- Active: 1908–1936
- Country: Canada
- Branch: Canadian Militia
- Type: Line cavalry
- Role: Cavalry
- Size: One regiment
- Part of: Non-Permanent Active Militia
- Garrison/HQ: Wingham, Ontario

= 24th Regiment Grey's Horse =

The 24th Regiment Grey's Horse was a Canadian Militia cavalry regiment and part of the Non-Permanent Active Militia.

== History ==
The regiment was originally formed in Oxford County, Ontario and Waterloo County, Ontario, on April 2, 1908, and named in honour of Albert Grey, 4th Earl Grey, Governor General of Canada.
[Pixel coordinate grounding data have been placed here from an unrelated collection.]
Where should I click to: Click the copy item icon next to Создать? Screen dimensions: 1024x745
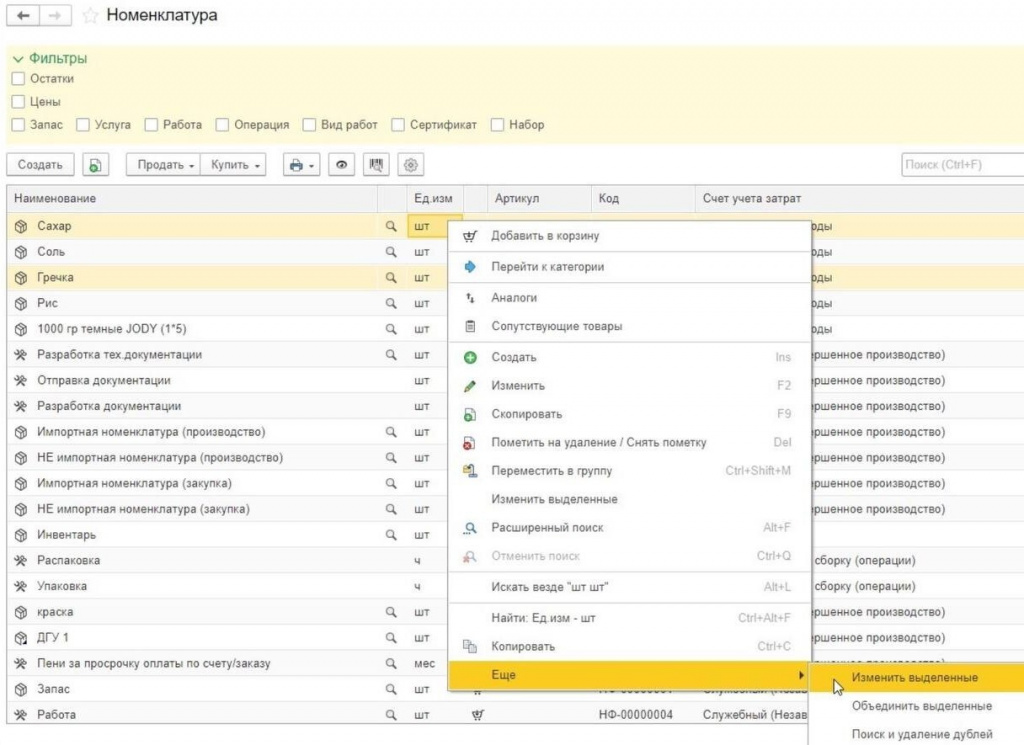95,165
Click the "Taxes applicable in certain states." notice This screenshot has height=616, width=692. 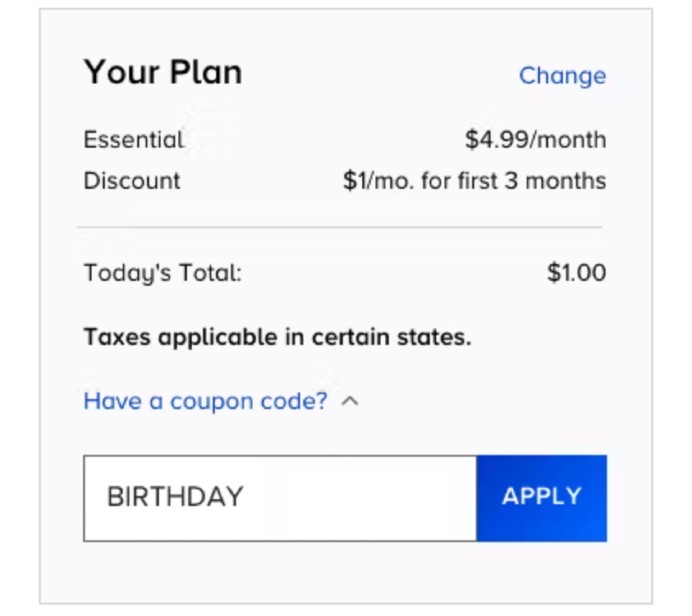coord(277,337)
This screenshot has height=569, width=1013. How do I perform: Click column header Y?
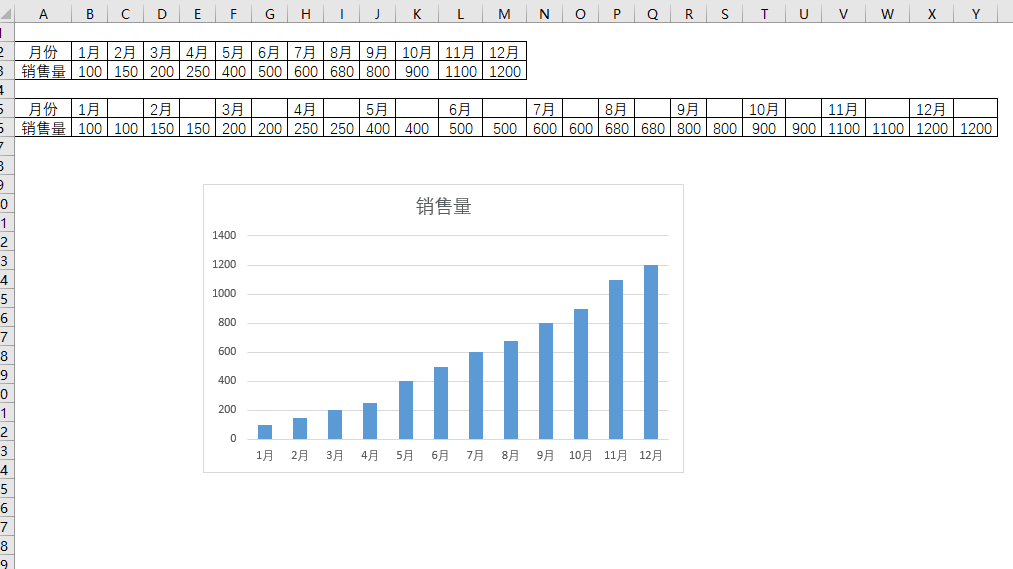tap(975, 13)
The regiment was headquartered in Woodstock with squadrons in Woodstock and Ingersoll. Its lineage can be traced to 1798 with The Oxford Rifles.

In 1914 it joined with the
22nd Regiment "The Oxford Rifles" to form A Company of the 1st Battalion, CEF.

Headquarters moved Wingham, Ontario, after World War I. In 1921 it was redesignated as the 9th (Grey's) Horse.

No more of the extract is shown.